There is movement at the inner edge of the lobby. A second set of doors has opened, and uniformed attendants are handing key cards to passengers. My berth, or room, or whatever, will have a washroom. I mill about in the queue, waiting my turn, as the people around me do the same. Unhooded, some begin to converse.
“I think it’s silly.” An older woman to my right is complaining to her husband, or perhaps the most patient stranger in the world. “A book, a paper book, can’t crash a spacecraft. Not unless you hit the pilot in the head with it.”
God dammit, ignorance is dangerous. Jude explained this bit to me once, I think. Somebody did, anyway. I don’t want my freedom cut short by a careless idiot who doesn’t understand the peril we face. I interrupt.
“The problem is the way the pages touch, ma’am.”
She turns to me, as does the man next to her, who appears visibly relieved.
“Of course the pages touch, young man. Without a binding they’d fall out of the book.”
“It’s not the binding. When the book is closed, all the letters on opposing pages touch. Those words and letters? Maybe they’re all English when the book is open, but when the book closes you get new shapes, new paths in the ink. Just like a Q is an O with a comma in it, the closed pages form hundreds of thousands of random characters.”
Her eyes widen in surprise.
“I’m serious. The hull is covered in runes, right? Well, the ship’s controls are runes, too. I don’t know how they work, but if you throw the wrong random symbol inside the ship, even in something ephemeral like paper and ink, the controls might stop working, and then where would we be?”

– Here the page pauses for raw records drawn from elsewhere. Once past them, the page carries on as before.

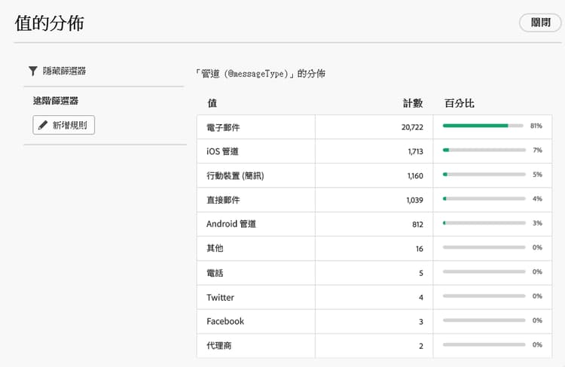Select the 電話 value row
This screenshot has height=367, width=565.
click(215, 272)
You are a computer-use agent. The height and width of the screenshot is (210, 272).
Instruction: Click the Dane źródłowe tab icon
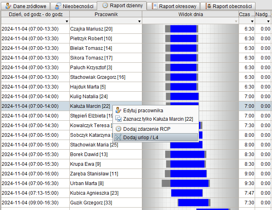coord(8,6)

She scowls. “You really believe all that?” She puts her hand to her heart and lowers her voice. “I heard the symbols and the blinders are all rigmarole to distract us from a fancy, Chinese space-drive.”

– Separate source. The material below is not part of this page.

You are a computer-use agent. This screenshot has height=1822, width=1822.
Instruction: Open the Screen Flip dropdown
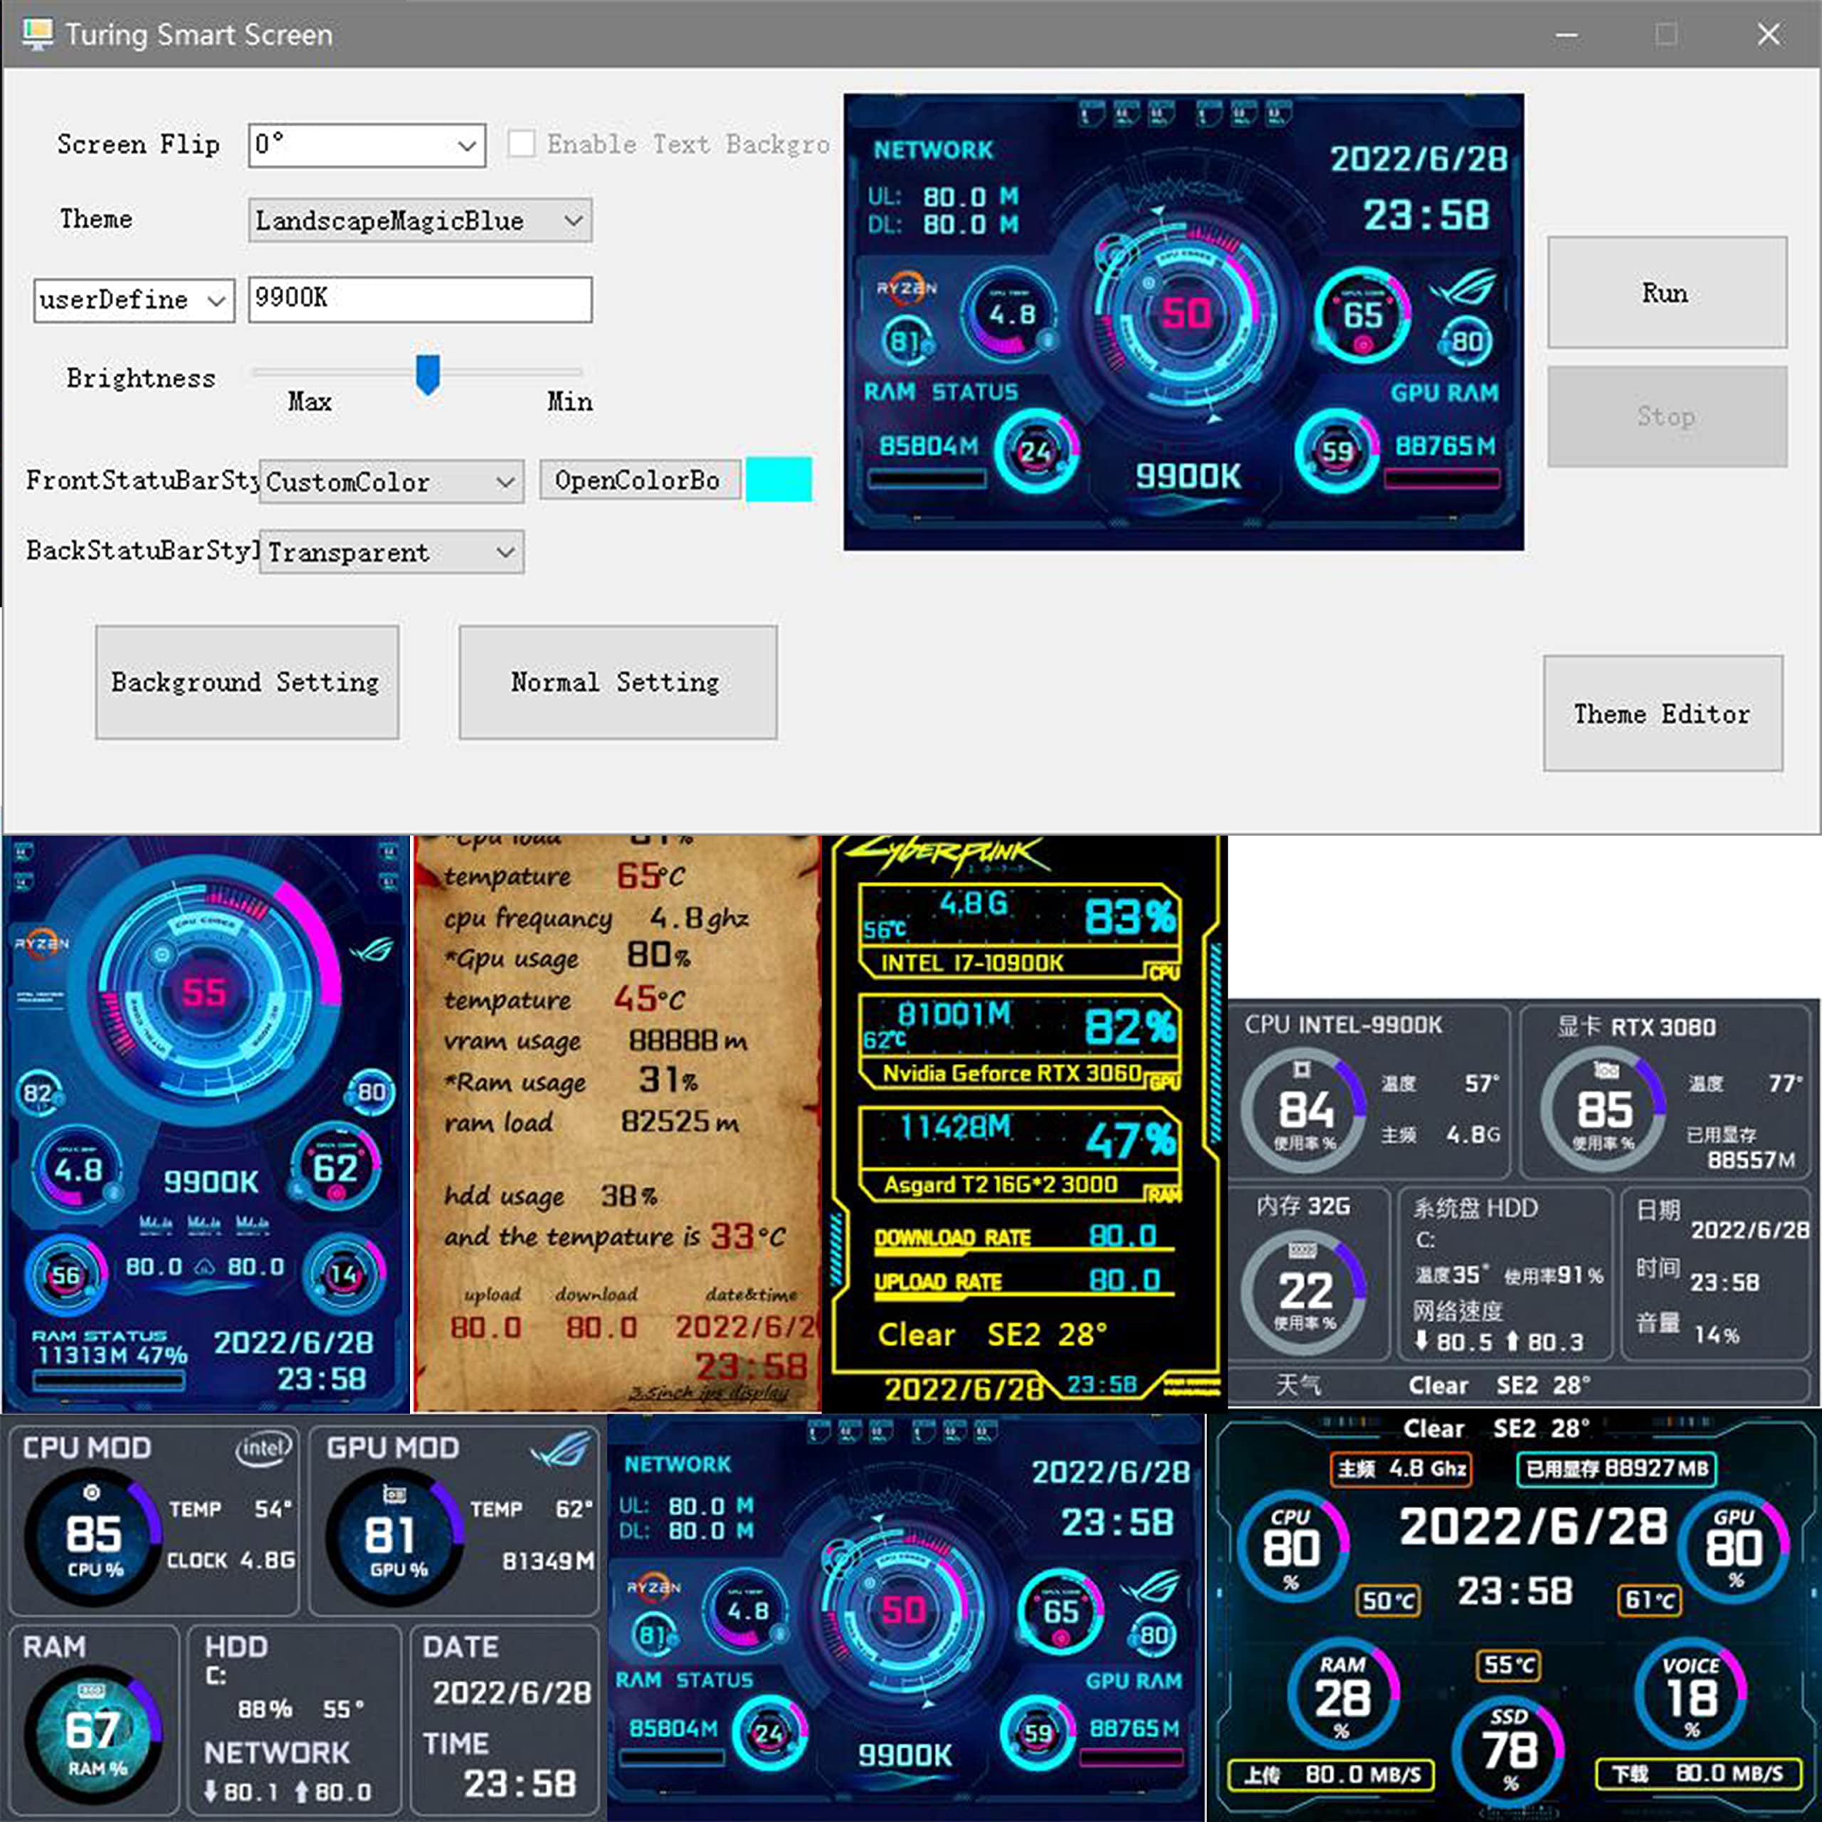point(367,145)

I’ve heard this one. If only.
“Maybe so. But if they’re scamming us, they’ve got to sell it, right? So … no books.”
“Mister Simonson?” Our conversation has taken us to the head of the queue, and the attendant is offering me a key card. “This will lead you to your cabin. Congratulations, sir.” He smiles as I take the card.
Just like with the silk rope, I’m now being led by a thing in my left hand. A map on the card scrolls down as I walk forward, down a short corridor, up two flights of stairs, and then down a longer, curving corridor. All of the doors on my path have been identical. Blank. No writing anywhere.
A group of travelers ahead of me–a family, perhaps–arrives at their door, which opens with a wave of the card. I walk past their blank door as it shuts. I proceed three doors further, and then the map in my hand displays a filled, blinking circle. Usually these things are indicated with an X. Perhaps that simplest of symbols has too much power to be used, even ephemerally, in display paper. But this is my door, and with a wave of the card and a twist of the knob, I’m inside.
It’s just like a hotel room, if sparser: bed, chair, lamp. And a private washroom immediately to my right. First things first, then.
I check my face just to be sure Flagstaff wasn’t flipping me off. No nosebleed, though I am a little pale. I splash some water on my face, cool at first, and then warm, relaxing.
Fool. If I’d had any sort of a nosebleed somebody would certainly have said something on my way here. Blood isn’t just a disease vector. It’s the most dangerous paint in the world.